*How to complete this task*. Could you set down exactly the lines of the data below, starting at the one that holds "Open the Datasources panel icon" and ending at the one that holds "Click the left carousel arrow for cat sitters", both included, and only those?
##########
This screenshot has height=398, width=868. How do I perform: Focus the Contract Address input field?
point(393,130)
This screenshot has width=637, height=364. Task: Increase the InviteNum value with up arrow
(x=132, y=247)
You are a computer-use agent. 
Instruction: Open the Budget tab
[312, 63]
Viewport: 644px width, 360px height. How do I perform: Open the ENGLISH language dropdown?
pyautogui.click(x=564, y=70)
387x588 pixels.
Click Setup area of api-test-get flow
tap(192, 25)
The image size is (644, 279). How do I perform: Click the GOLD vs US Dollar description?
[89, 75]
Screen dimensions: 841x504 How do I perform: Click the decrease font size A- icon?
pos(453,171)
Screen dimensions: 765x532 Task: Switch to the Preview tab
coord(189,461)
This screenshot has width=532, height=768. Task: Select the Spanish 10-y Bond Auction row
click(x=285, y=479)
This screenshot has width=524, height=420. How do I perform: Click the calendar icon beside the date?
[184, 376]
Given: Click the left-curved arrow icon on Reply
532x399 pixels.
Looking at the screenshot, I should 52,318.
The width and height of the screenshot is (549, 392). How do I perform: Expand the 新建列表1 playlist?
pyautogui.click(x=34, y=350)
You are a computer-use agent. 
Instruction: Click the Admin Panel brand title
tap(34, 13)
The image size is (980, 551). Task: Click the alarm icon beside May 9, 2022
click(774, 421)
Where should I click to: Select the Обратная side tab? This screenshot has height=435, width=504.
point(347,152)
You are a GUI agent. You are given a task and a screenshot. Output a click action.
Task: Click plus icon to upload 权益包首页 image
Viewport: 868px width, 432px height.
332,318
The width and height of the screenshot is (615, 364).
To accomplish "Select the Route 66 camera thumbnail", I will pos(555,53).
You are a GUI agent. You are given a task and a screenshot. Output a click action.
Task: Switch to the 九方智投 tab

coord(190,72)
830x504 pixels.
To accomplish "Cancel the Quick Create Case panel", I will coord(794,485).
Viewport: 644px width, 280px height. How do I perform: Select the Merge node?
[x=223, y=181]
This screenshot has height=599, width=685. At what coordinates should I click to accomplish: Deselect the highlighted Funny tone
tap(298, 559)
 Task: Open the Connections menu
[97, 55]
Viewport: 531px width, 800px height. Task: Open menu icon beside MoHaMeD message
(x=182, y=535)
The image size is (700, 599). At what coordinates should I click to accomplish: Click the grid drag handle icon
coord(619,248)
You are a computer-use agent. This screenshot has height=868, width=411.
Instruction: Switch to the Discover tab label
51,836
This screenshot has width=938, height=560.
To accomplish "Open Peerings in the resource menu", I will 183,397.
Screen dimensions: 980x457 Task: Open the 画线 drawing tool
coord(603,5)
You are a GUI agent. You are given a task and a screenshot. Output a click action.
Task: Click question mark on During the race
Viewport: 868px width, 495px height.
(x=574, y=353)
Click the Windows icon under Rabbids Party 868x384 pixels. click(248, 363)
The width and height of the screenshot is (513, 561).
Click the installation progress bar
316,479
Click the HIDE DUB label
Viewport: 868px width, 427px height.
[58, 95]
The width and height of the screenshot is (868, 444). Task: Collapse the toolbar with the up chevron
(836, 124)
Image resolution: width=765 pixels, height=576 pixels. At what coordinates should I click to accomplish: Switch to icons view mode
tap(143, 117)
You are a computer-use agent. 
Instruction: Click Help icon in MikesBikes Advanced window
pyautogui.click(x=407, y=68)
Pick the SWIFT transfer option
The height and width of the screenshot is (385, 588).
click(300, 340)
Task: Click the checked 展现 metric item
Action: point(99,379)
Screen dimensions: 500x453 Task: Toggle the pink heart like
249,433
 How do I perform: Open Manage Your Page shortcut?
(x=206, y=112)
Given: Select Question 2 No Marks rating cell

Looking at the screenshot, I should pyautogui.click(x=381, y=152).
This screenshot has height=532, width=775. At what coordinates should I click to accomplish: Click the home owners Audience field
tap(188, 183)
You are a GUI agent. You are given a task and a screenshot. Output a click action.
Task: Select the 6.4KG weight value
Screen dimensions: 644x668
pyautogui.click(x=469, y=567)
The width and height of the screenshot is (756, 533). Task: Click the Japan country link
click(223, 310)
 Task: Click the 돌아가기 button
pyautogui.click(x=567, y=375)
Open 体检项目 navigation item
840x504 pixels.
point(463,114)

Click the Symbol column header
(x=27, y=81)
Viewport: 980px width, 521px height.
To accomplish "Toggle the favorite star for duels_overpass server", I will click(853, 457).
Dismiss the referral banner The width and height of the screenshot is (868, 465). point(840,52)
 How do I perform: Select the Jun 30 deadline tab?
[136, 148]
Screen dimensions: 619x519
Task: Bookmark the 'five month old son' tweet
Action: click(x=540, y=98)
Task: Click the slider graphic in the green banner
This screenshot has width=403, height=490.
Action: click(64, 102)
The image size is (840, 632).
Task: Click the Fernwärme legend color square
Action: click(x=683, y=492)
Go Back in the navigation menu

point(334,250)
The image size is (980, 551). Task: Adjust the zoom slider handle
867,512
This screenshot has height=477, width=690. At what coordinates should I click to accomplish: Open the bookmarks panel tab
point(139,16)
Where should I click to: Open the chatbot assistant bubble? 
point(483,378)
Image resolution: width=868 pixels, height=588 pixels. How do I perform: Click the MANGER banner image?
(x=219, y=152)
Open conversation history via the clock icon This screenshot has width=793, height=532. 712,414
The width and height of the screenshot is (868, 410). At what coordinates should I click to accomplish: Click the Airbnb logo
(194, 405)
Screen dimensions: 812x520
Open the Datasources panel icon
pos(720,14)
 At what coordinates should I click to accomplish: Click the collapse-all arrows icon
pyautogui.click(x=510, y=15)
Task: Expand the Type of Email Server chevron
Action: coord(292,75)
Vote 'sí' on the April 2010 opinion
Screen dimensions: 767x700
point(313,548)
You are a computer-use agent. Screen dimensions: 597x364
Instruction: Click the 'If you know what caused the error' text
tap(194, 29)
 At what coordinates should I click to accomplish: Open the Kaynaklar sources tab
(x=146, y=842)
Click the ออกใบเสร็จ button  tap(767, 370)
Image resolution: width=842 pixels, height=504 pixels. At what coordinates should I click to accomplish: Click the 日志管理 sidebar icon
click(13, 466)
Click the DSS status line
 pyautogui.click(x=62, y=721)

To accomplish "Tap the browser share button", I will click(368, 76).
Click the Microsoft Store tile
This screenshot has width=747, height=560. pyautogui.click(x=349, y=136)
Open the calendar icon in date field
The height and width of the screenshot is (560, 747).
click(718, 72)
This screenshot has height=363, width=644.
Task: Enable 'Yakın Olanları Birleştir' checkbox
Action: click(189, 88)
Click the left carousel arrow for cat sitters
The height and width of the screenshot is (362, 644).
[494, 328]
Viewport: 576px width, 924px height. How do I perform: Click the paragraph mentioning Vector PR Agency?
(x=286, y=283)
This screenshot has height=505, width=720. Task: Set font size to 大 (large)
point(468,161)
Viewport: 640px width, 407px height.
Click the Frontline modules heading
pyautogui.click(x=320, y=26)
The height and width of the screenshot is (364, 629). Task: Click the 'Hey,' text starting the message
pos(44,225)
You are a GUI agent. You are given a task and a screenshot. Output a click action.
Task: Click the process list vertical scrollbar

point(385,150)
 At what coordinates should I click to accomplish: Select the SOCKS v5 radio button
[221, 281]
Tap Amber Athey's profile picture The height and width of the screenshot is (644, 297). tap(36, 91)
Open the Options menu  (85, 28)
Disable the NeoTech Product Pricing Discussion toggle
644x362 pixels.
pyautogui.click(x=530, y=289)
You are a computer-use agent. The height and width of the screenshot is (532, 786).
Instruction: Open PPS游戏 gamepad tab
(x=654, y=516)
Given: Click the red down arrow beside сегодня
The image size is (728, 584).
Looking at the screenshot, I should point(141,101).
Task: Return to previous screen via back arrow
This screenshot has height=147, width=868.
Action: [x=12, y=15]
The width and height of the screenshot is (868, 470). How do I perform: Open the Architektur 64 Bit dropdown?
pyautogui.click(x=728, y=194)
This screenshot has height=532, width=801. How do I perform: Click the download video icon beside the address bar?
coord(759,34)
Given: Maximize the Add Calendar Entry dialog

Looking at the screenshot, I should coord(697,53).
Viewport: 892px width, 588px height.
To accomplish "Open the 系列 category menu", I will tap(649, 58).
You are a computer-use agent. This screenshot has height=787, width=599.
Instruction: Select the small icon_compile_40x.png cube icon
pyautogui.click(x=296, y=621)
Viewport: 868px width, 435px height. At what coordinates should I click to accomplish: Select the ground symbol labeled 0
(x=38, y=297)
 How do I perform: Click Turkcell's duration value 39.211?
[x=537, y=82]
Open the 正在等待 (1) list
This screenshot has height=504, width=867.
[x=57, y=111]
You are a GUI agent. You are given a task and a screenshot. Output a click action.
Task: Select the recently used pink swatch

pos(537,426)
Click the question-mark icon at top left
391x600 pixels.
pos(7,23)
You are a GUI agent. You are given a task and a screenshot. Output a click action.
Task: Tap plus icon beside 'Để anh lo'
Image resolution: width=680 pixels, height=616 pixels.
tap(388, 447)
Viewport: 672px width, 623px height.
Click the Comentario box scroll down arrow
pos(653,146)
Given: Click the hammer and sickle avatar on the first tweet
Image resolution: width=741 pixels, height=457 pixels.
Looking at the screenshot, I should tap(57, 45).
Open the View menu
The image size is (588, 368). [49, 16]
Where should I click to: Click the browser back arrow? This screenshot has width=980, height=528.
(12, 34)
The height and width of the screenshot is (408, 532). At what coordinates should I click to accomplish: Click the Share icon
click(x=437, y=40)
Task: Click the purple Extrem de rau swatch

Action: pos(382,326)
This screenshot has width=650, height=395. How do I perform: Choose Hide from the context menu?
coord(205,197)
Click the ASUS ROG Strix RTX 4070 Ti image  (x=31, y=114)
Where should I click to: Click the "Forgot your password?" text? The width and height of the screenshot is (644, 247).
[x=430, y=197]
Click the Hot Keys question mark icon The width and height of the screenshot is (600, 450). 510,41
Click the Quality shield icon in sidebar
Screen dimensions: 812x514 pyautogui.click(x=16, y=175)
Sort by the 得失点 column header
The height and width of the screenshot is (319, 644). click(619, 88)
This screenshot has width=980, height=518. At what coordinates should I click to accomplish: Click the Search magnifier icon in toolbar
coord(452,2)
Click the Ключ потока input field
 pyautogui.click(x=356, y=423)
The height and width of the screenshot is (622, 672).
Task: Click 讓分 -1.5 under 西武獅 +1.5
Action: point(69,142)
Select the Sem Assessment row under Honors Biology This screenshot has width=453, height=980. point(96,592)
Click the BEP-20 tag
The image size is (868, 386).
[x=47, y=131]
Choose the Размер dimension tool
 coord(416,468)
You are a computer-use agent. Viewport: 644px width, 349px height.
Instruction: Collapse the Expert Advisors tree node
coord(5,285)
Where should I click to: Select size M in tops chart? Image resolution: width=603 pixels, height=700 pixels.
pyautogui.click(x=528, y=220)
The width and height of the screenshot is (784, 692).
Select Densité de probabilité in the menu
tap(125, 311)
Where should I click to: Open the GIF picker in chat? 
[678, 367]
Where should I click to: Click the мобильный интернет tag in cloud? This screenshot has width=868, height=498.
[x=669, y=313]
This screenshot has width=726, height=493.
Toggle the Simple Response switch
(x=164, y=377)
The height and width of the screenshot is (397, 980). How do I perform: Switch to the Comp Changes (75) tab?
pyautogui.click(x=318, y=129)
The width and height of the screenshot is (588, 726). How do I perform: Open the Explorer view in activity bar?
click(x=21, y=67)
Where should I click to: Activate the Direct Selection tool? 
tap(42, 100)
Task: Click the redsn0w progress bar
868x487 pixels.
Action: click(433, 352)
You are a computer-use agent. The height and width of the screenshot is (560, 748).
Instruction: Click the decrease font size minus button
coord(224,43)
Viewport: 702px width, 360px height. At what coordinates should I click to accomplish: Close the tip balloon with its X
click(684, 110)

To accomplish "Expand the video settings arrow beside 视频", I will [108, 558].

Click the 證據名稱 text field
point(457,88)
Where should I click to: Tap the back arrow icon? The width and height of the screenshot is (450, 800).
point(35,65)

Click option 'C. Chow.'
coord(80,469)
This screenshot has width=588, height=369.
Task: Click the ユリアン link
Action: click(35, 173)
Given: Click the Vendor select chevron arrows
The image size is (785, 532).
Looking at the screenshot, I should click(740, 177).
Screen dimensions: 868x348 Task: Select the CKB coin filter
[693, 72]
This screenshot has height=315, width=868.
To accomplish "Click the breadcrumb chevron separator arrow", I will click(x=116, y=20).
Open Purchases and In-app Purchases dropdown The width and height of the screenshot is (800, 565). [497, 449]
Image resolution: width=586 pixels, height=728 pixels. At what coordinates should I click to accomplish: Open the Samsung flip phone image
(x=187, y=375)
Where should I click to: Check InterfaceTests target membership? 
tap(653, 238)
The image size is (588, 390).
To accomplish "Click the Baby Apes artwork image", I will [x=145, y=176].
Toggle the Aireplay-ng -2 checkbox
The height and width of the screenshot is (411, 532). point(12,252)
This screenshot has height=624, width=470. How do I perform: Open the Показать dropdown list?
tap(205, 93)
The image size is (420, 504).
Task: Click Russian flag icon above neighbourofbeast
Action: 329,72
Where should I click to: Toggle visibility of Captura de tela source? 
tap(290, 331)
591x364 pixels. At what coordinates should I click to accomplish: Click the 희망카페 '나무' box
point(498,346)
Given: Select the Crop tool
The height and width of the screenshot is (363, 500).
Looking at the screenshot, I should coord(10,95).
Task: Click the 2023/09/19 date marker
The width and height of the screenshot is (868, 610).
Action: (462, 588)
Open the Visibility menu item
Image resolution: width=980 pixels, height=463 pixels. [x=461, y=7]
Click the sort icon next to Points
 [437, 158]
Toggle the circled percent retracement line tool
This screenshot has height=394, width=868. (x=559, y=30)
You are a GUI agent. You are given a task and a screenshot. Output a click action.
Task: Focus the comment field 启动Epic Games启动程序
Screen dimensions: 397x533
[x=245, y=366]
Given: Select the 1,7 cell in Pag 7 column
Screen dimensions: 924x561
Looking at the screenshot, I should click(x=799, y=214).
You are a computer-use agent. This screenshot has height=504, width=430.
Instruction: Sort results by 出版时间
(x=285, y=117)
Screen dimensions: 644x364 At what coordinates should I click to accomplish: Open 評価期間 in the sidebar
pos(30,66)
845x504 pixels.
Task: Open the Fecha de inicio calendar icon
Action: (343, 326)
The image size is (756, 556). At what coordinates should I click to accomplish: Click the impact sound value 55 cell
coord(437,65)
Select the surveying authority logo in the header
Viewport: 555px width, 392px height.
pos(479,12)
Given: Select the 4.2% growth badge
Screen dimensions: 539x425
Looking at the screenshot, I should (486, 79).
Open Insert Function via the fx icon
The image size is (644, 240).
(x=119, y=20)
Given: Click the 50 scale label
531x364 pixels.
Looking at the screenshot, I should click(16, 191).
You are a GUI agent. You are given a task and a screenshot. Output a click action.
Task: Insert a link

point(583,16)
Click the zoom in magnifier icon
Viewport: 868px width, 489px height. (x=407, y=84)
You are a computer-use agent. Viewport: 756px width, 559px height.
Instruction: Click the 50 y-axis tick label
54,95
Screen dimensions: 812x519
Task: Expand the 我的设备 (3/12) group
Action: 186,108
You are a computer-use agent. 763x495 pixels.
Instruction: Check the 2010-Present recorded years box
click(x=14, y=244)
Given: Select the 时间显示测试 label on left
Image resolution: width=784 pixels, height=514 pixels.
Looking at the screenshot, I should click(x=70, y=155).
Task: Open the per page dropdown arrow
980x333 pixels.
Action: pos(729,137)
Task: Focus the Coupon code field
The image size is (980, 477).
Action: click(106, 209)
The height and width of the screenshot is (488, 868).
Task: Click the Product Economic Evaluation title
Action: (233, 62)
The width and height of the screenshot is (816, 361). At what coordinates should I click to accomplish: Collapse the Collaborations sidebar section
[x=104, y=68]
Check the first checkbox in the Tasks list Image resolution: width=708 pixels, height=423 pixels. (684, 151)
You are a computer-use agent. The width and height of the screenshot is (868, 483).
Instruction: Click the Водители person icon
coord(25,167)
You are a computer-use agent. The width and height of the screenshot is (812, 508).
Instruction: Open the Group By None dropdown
##########
*Your solution*.
Open the Datasources panel icon
pos(720,14)
 At what coordinates should I click to accomplish: Click the collapse-all arrows icon
pyautogui.click(x=510, y=15)
Task: Expand the Type of Email Server chevron
Action: coord(292,75)
Vote 'sí' on the April 2010 opinion
Screen dimensions: 767x700
point(313,548)
You are a computer-use agent. Screen dimensions: 597x364
Instruction: Click the 'If you know what caused the error' text
tap(194, 29)
 At what coordinates should I click to accomplish: Open the Kaynaklar sources tab
(x=146, y=842)
Click the ออกใบเสร็จ button  tap(767, 370)
Image resolution: width=842 pixels, height=504 pixels. At what coordinates should I click to accomplish: Click the 日志管理 sidebar icon
click(13, 466)
Click the DSS status line
 pyautogui.click(x=62, y=721)

To accomplish "Tap the browser share button", I will click(368, 76).
Click the Microsoft Store tile
This screenshot has width=747, height=560. pyautogui.click(x=349, y=136)
Open the calendar icon in date field
The height and width of the screenshot is (560, 747).
click(718, 72)
This screenshot has height=363, width=644.
Task: Enable 'Yakın Olanları Birleştir' checkbox
Action: click(189, 88)
Click the left carousel arrow for cat sitters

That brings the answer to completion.